I'm having a hard time lately, to put it mildly. I can't talk about everything here, because it's public, but I hope I'll find a new place to live soon. Things have to improve. And, even though it sometimes takes a while, people tend to get what they deserve. I believe in karma.
Class was actually a lot of fun last night, in spite of my overarching feeling of doom. The professor asked my report partner and me to improvise in front of the class a pre-trial negotiation with another pair. We were the prosecution. We were supposed to stand our ground and NOT compromise, even though that's generally not a good negotiation strategy, obviously. Even though when I'm thinking about it, oral advocacy (that's speaking in front of the court) scares the heck out of me, when I actually do it in class, it ends up being a lot of fun, and I think I might be pretty good at it, much better than doing research. This really surprises me. Anyway, I put on a good show in class last night in spite of being exhausted, emotionally drained, and having only ate a cup of yogurt and a green shamrock cookie all day. (Seriously.) In fact, I heard one of my classmates in the audience comment, "that's cold!" after something I said to opposing counsel. Awesome!
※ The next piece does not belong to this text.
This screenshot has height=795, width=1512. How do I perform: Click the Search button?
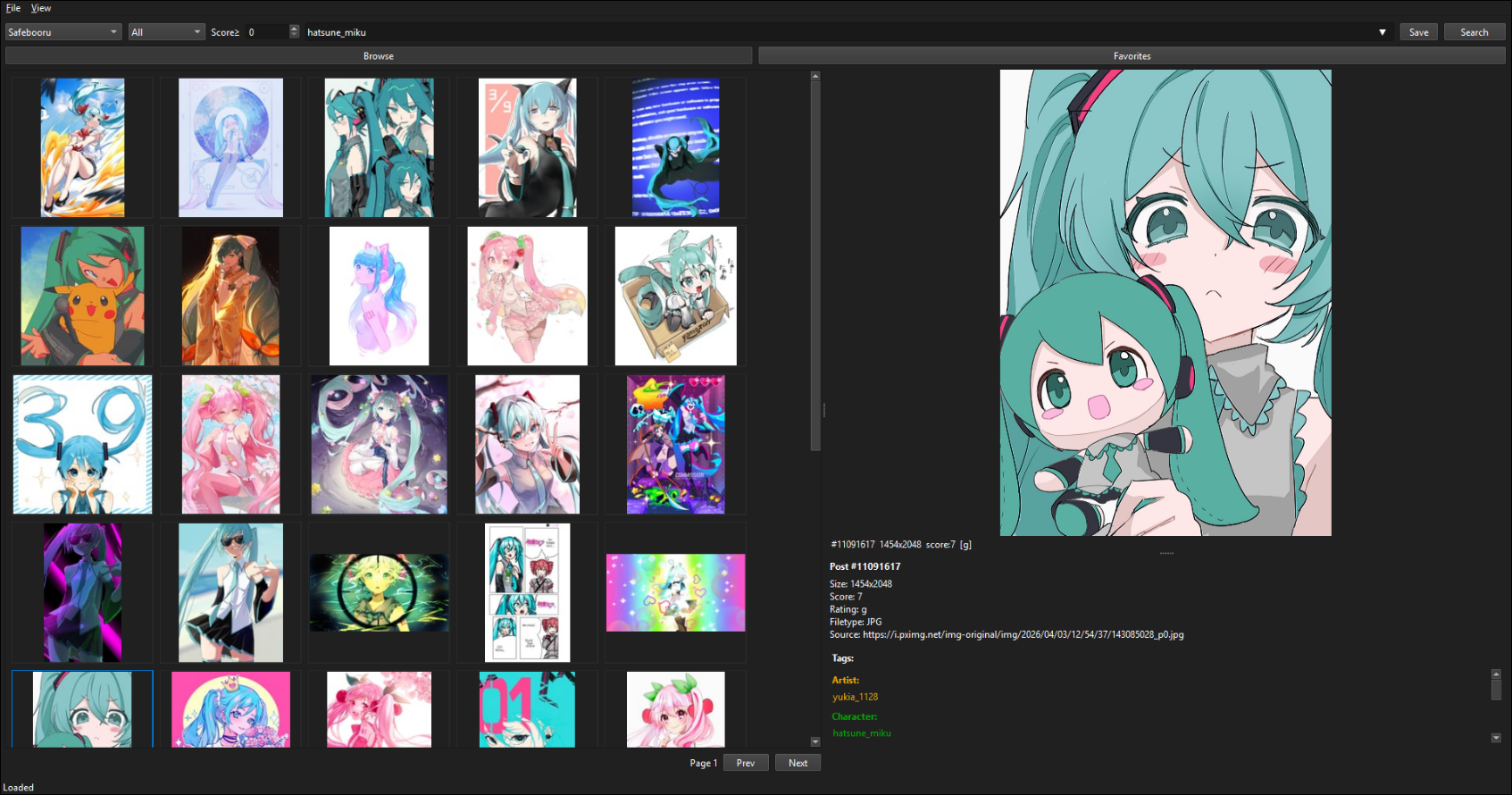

So, dear readers, please send good thoughts for me, and hope that I find and get accepted for the apartment of my dreams within the next day or so. I really need a break. You have no idea how stressed out and upset I am. Sweet Alex is letting me stay with him until I find a place, which I infinitely appreciate. But I don't want to stay too long and annoy him. Last night I ended up sitting in my car for 1 1/2 hours waiting for him to come home because I didn't want to call and bother him. Fortunately, there was wifi in the area, so I checked my email, etc. until he returned. I need a home. I need to regroup and sort things out.